Но поскольку Жак, видимо, к этому стремился, Антуан ничего не имел против того, чтобы начать разговор с общих фраз по поводу политического положения в Европе. И, желая нарушить упорное молчание Жака, он совершенно искренне продолжал:
— Ты действительно считаешь, что на Балканах назревает новая война?
Жак пристально посмотрел на брата.
— Неужели же вы здесь, в Париже, не имеете ни малейшего представления о том, что творится в последние три недели? Не видите надвигающихся туч?.. Речь идет не о малой войне на Балканах — на сей раз вся Европа будет втянута в войну.
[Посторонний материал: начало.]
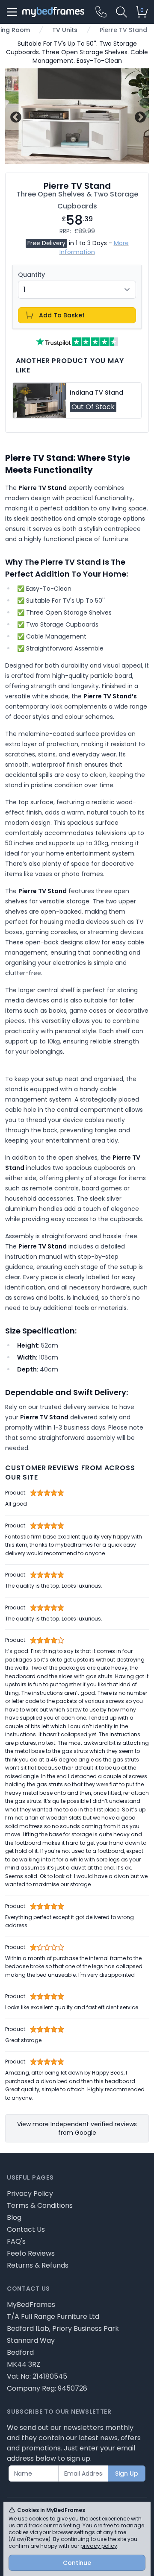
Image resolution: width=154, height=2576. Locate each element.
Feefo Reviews (31, 2253)
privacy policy (98, 2546)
А вы продолжаете жить как ни в чем не бывало!
— Ну, уж ты скажешь!.. — скептически возразил Антуан.
Почему он вдруг вспомнил жандарма, который приходил к нему как-то зимним утром, как раз когда Антуан собирался идти к себе в больницу, приходил, чтобы изменить мобилизационное предписание в его военном билете? Антуан вспомнил теперь, что даже не полюбопытствовал посмотреть, каково его новое место назначения. После ухода жандарма он бросил билет в первый попавшийся ящик, — даже хорошенько не помнил куда…
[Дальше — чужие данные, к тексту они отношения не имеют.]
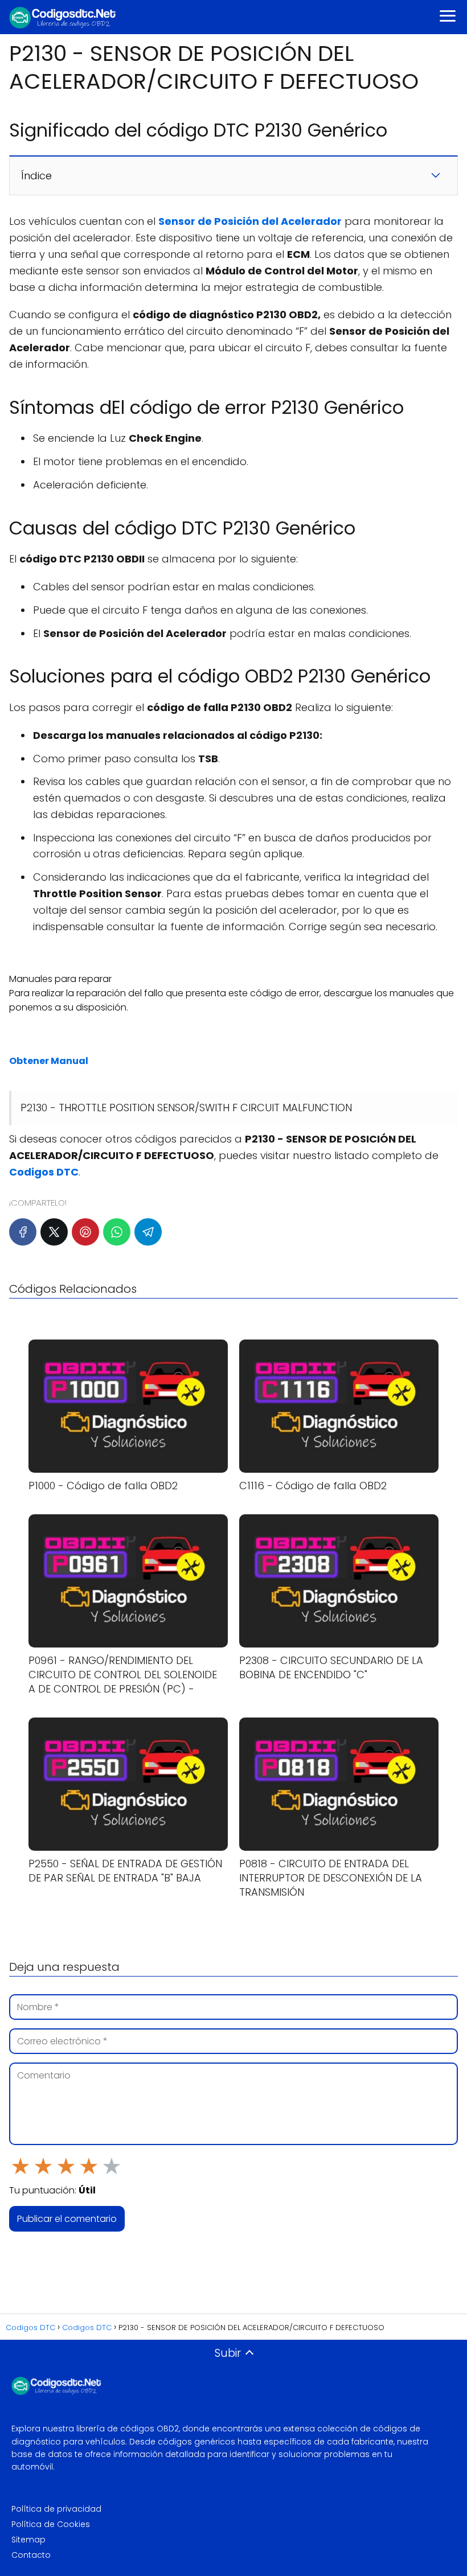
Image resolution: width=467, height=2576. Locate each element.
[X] (54, 1232)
— Ты как будто все еще не понимаешь, Антуан… Мы подошли к такому моменту, когда катастрофа может оказаться неизбежной, если все будут вести себя, как ты, предоставив событиям идти своим ходом. Уже сейчас достаточно малейшего пустяка, какого-нибудь нелепого выстрела на австро-сербской границе, чтобы вызвать войну…
Антуан молчал. Он был слегка ошеломлен. Кровь бросилась ему в лицо. Слова Жака как будто нечаянно попали в какое-то скрытое больное место, которое до сих пор не давало определенно о себе знать и потому он не мог его нащупать. Как и многие в это памятное лето 1914 года, Антуан смутно ощущал себя во власти некой лихорадки, всеобщей, заразительной, — может быть, космического характера? — которая носилась в воздухе. И на несколько секунд он поддался власти тяжелого предчувствия, не в силах противиться ему. Однако он тут же преодолел эту нелепую слабость и, как обычно, бросившись в другую крайность, почувствовал потребность возразить брату, хотя и в несколько примирительном тоне.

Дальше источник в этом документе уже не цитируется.